Endpoint: POST /ai_enrich
Credits:
- OpenAI, Anthropic, Gemini: 2 credits / call
- Perplexity: 5 credits / call (includes live web search)
Supported Providers
| Provider | Default Model | Web search |
|---|---|---|
openai | gpt-4o-mini | Optional |
anthropic | claude-haiku-4-5-20251001 | Optional |
gemini | gemini-2.0-flash | Optional |
perplexity | sonar | Always on |
Override the default model with the model field when you need a stronger
or more specialized model (e.g. gpt-4o, claude-opus-4-6, gemini-2.0-pro).
Request
curl -X POST https://v3-api.texau.com/api/v1/ai_enrich \
-H "x-api-key: YOUR_API_KEY" \
-H "Content-Type: application/json" \
-d '{
"provider": "openai",
"prompt": "Summarize the company {{company_name}} in 2 sentences.",
"context": { "company_name": "Acme Corp" },
"model": "gpt-4o-mini",
"temperature": 0.3
}'
Parameters
| Field | Type | Required | Description |
|---|---|---|---|
provider | string | Yes | openai, anthropic, gemini, or perplexity |
prompt | string | Yes | Prompt text (supports {{variable}} templating) |
context | object | No | Key-value pairs substituted into {{variable}} placeholders |
model | string | No | Override the provider default |
temperature | number | No | 0–2 (default 0.3) |
system_prompt | string | No | Provider system-level instructions |
output_type | string | No | text (default) or json |
output_schema | object | No | JSON schema guiding structured output when output_type="json" |
max_tokens | integer | No | Default 4096 |
use_web_search | boolean | No | Enable web search on providers that support it |
search_recency_filter | string | No | Perplexity only: day, week, month, year |
search_domain_filter | array | No | Perplexity only: limit search to specific domains |
Templated Prompts
Use {{variable}} placeholders in the prompt and pass a context object —
ideal for running the same prompt across every row of a dataset.
{
"provider": "openai",
"prompt": "Is {{company}} a good fit for a ContentOps tool?

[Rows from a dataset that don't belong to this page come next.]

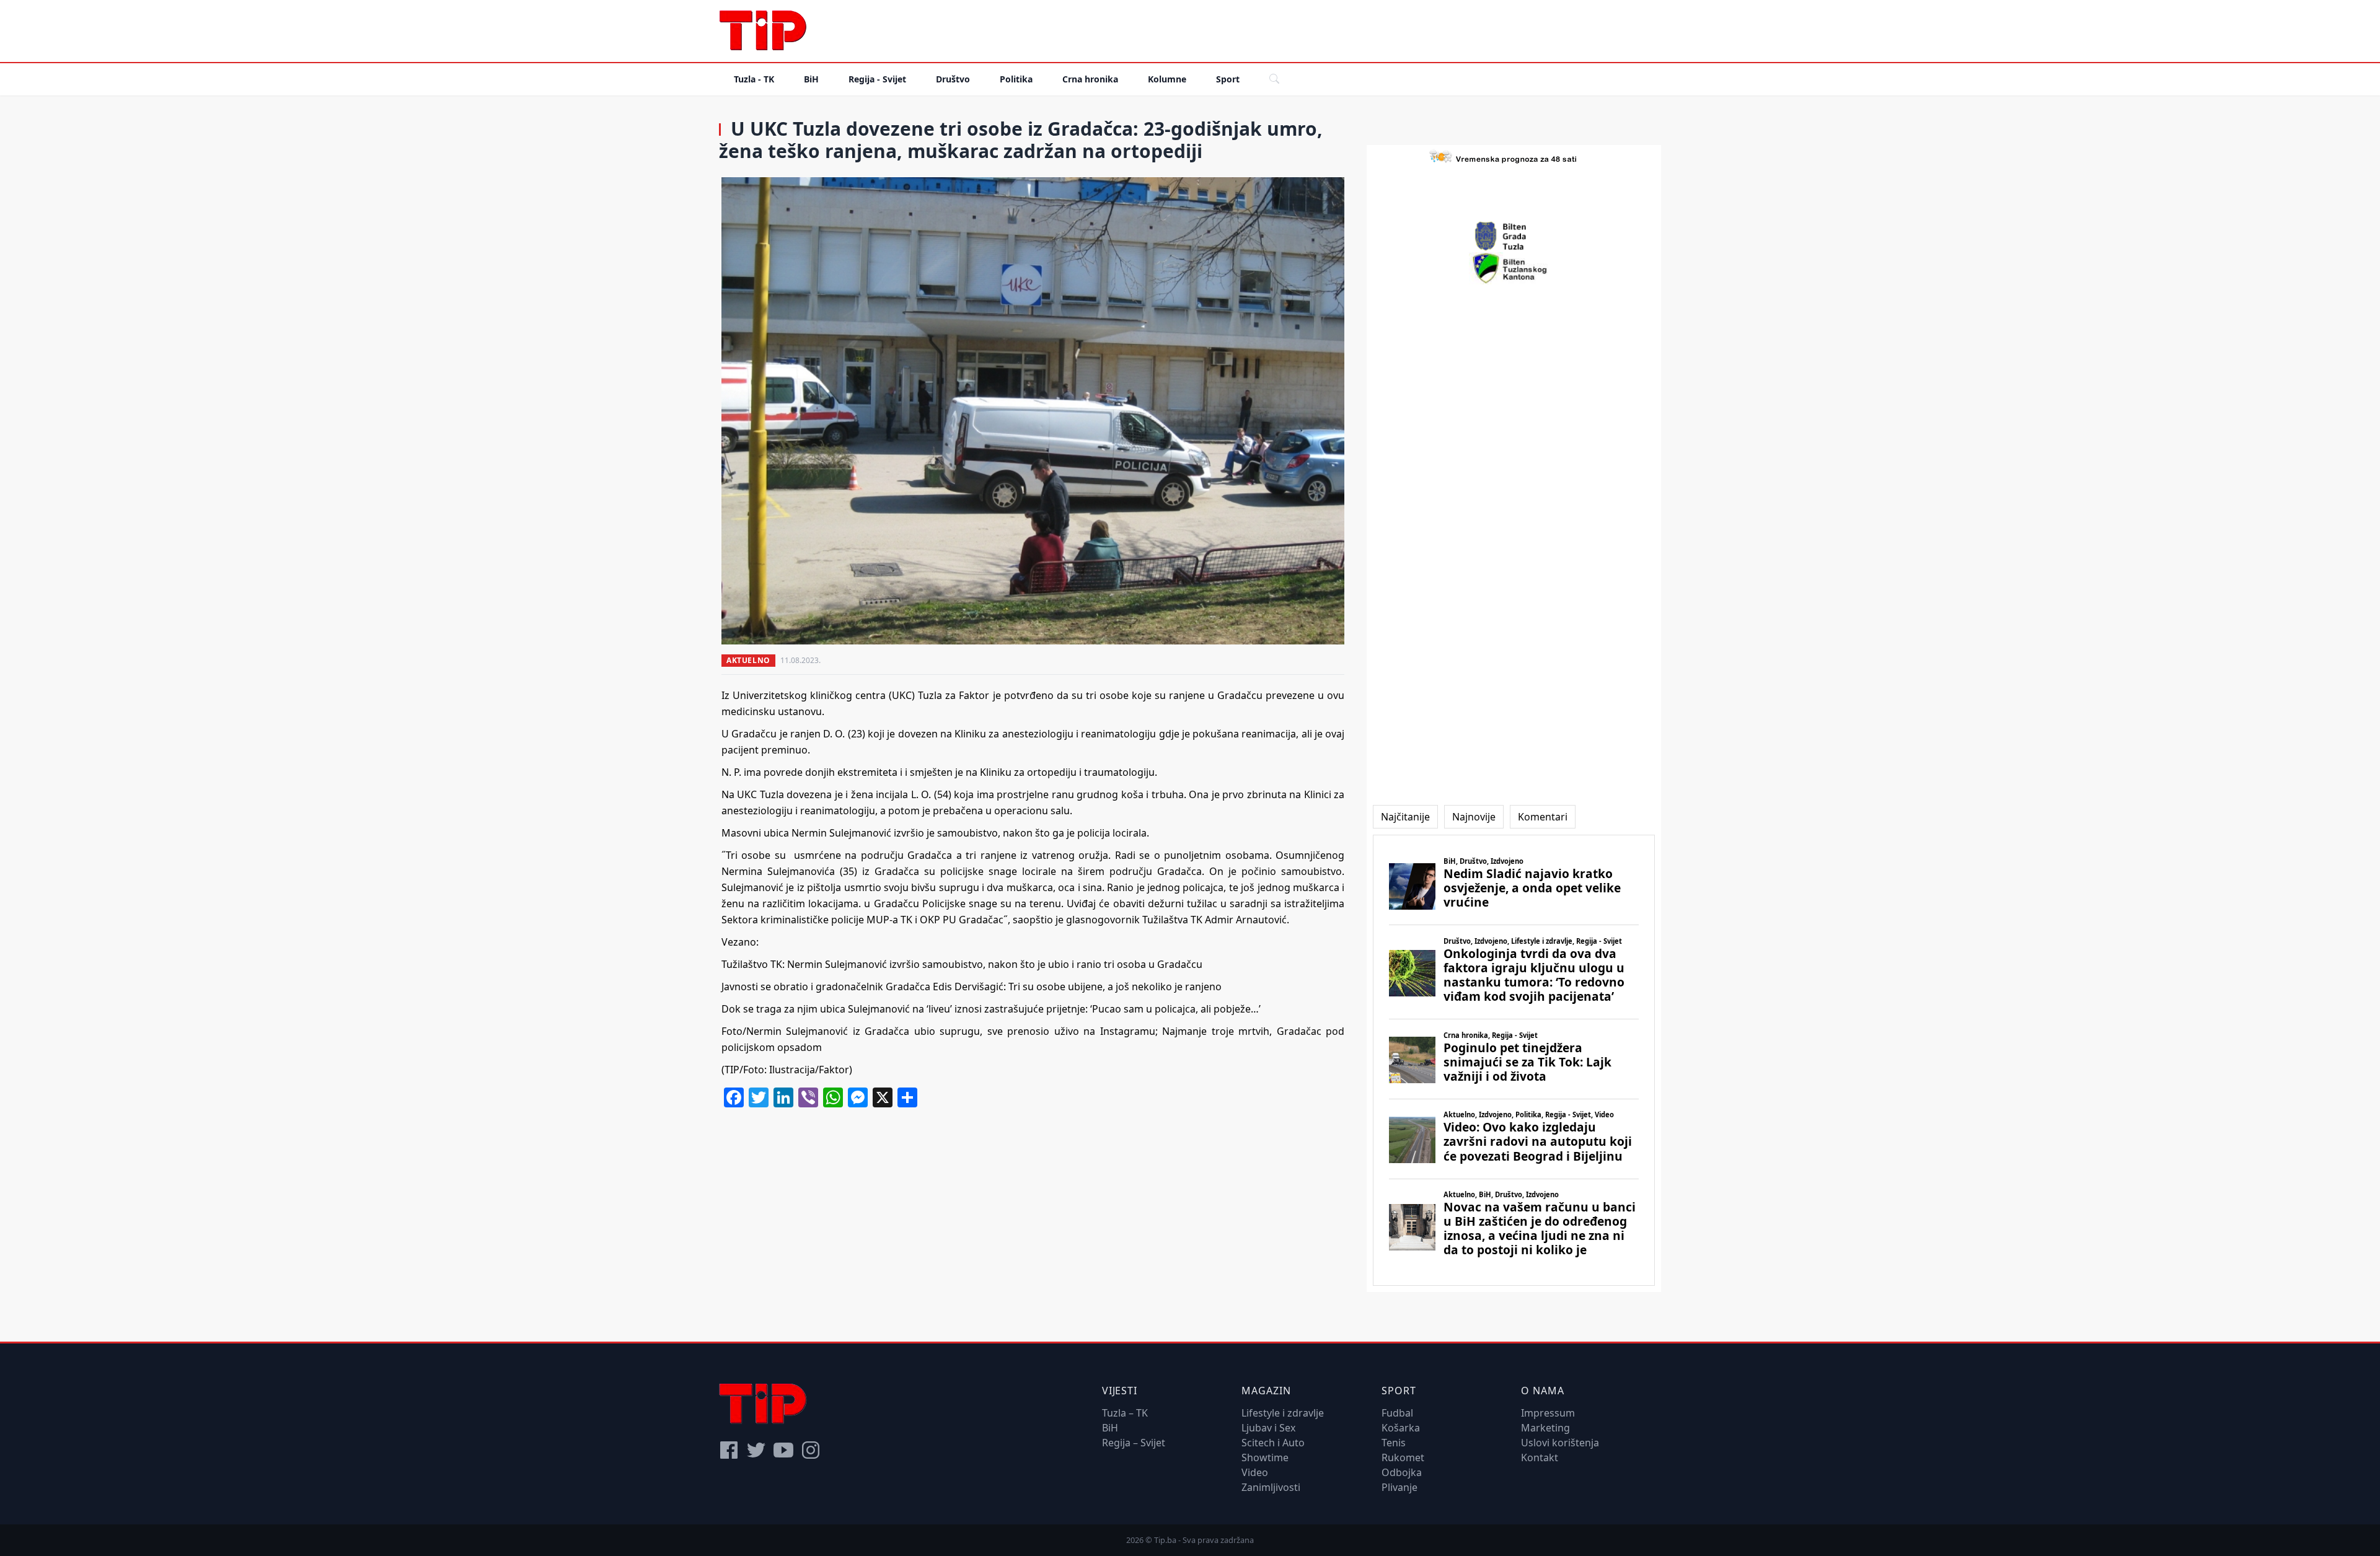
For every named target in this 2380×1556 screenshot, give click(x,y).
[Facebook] (729, 1450)
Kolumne (1167, 79)
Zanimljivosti (1270, 1487)
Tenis (1394, 1442)
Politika (1016, 79)
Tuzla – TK (1125, 1413)
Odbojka (1402, 1472)
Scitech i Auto (1273, 1442)
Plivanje (1399, 1487)
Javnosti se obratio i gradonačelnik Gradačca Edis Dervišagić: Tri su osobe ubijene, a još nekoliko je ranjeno (971, 986)
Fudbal (1397, 1413)
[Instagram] (811, 1450)
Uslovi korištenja (1560, 1442)
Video (1254, 1472)
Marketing (1545, 1428)
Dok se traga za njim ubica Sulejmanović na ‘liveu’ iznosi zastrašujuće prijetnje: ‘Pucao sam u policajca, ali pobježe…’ (991, 1009)
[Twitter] (756, 1450)
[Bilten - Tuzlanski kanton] (1514, 268)
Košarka (1401, 1428)
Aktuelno (748, 660)
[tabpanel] (1514, 1060)
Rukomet (1403, 1457)
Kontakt (1539, 1457)
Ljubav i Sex (1268, 1428)
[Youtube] (783, 1450)
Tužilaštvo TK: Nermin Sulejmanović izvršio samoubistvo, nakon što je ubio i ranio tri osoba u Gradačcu (961, 964)
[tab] (1405, 817)
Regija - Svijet (877, 79)
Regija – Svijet (1133, 1442)
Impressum (1548, 1413)
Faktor (974, 695)
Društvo (953, 79)
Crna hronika (1090, 79)
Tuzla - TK (754, 79)
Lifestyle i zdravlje (1282, 1413)
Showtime (1265, 1457)
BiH (811, 79)
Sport (1228, 79)
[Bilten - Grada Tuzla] (1514, 236)
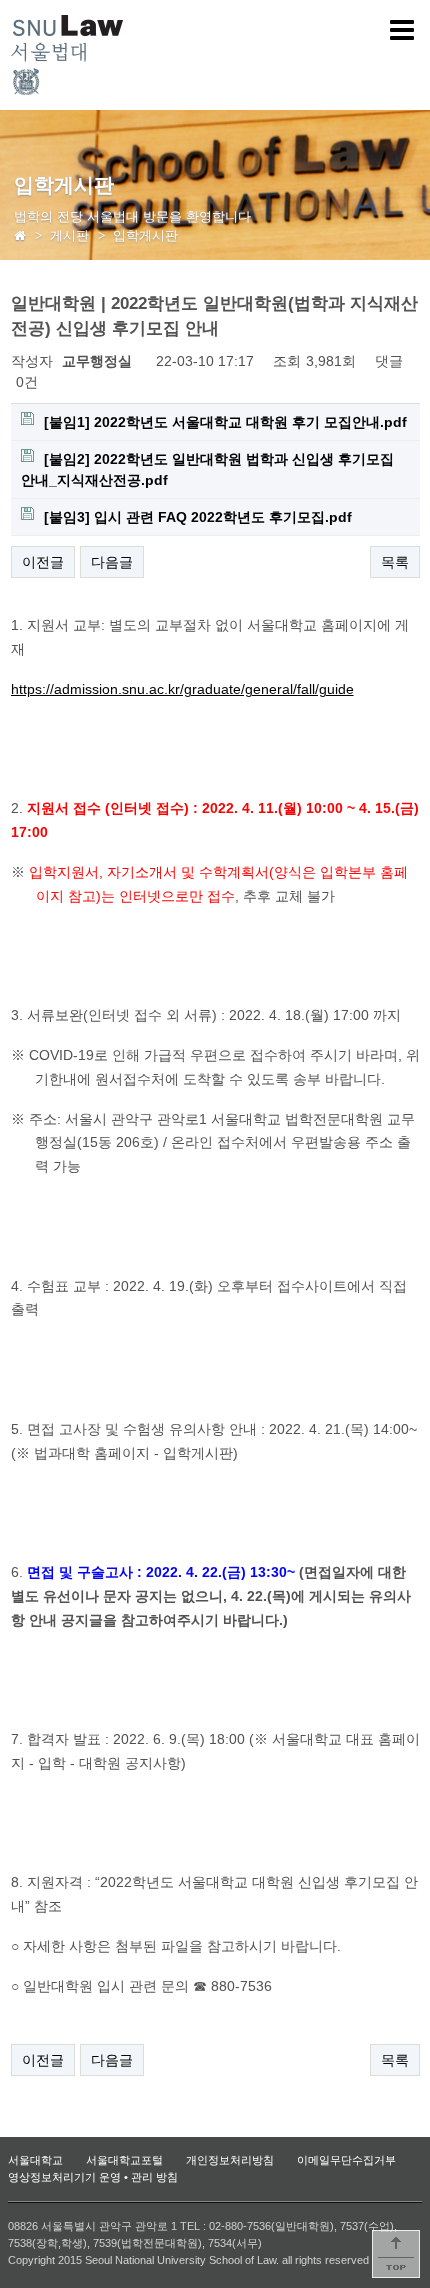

Answer yes or no and give one reason.",
"context": { "company": "Acme Media Group" }
}
Structured JSON Output
Set output_type="json" and pass a JSON schema in output_schema. The
response is guaranteed to parse as JSON matching your shape.
{
"provider": "openai",
"output_type": "json",
"output_schema": {
"type": "object",
"properties": {
"score": { "type": "integer" },
"category": { "type": "string", "enum": ["hot", "warm", "cold"] },
"reason": { "type": "string" }
},
"required": ["score", "category", "reason"]
},
"system_prompt": "You are a lead-scoring analyst. Score prospects 1-100 based on ICP fit.",
"prompt": "Score this prospect: {{description}}",
"context": { "description": "VP of Sales at Series B logistics SaaS, 200 employees." }
}
Web Search (Perplexity)
Perplexity's sonar model performs a live web search before every
completion. Use it for research queries that need current information:
{
"provider": "perplexity",
"prompt": "What were the last three product launches by {{company}}?",
"context": { "company": "Anthropic" },
"search_recency_filter": "month",
"search_domain_filter": ["anthropic.com", "techcrunch.com"]
}
Response
{
"content": "Acme Corp is a logistics ops SaaS serving mid-market shippers. Founded 2018, headquartered in San Francisco.",
"tokens_used": 256,
"input_tokens": 45,
"output_tokens": 211,
"finish_reason": "stop",
"provider": "openai",
"model": "gpt-4o-mini-2024-07-18"
}
When output_type="json", content is already-parsed JSON matching your
output_schema.
When to Use (and When Not to)
Use ai_enrich for:
- Classifying prospects by intent, persona, or ICP fit
- Extracting attributes from unstructured bios or descriptions
- Summarizing long-form content into one-liners
- Generating personalized outreach copy per-row
- Perplexity-powered research that needs fresh web data
Don't use ai_enrich when:
- A deterministic endpoint already exists —
enrich_profile,company_enricher,web_scrape, etc. are cheaper, faster, and more reliable than asking an LLM for the same data. - You need a guaranteed schema for every row — always pair with
output_type="json"and an explicitoutput_schema.
Cost-Efficient Patterns
- Template once, run thousands. Build your prompt with
{{variable}}placeholders and loop over your data withcontextobjects. No need to rebuild the prompt per-row. - Use the cheapest suitable model.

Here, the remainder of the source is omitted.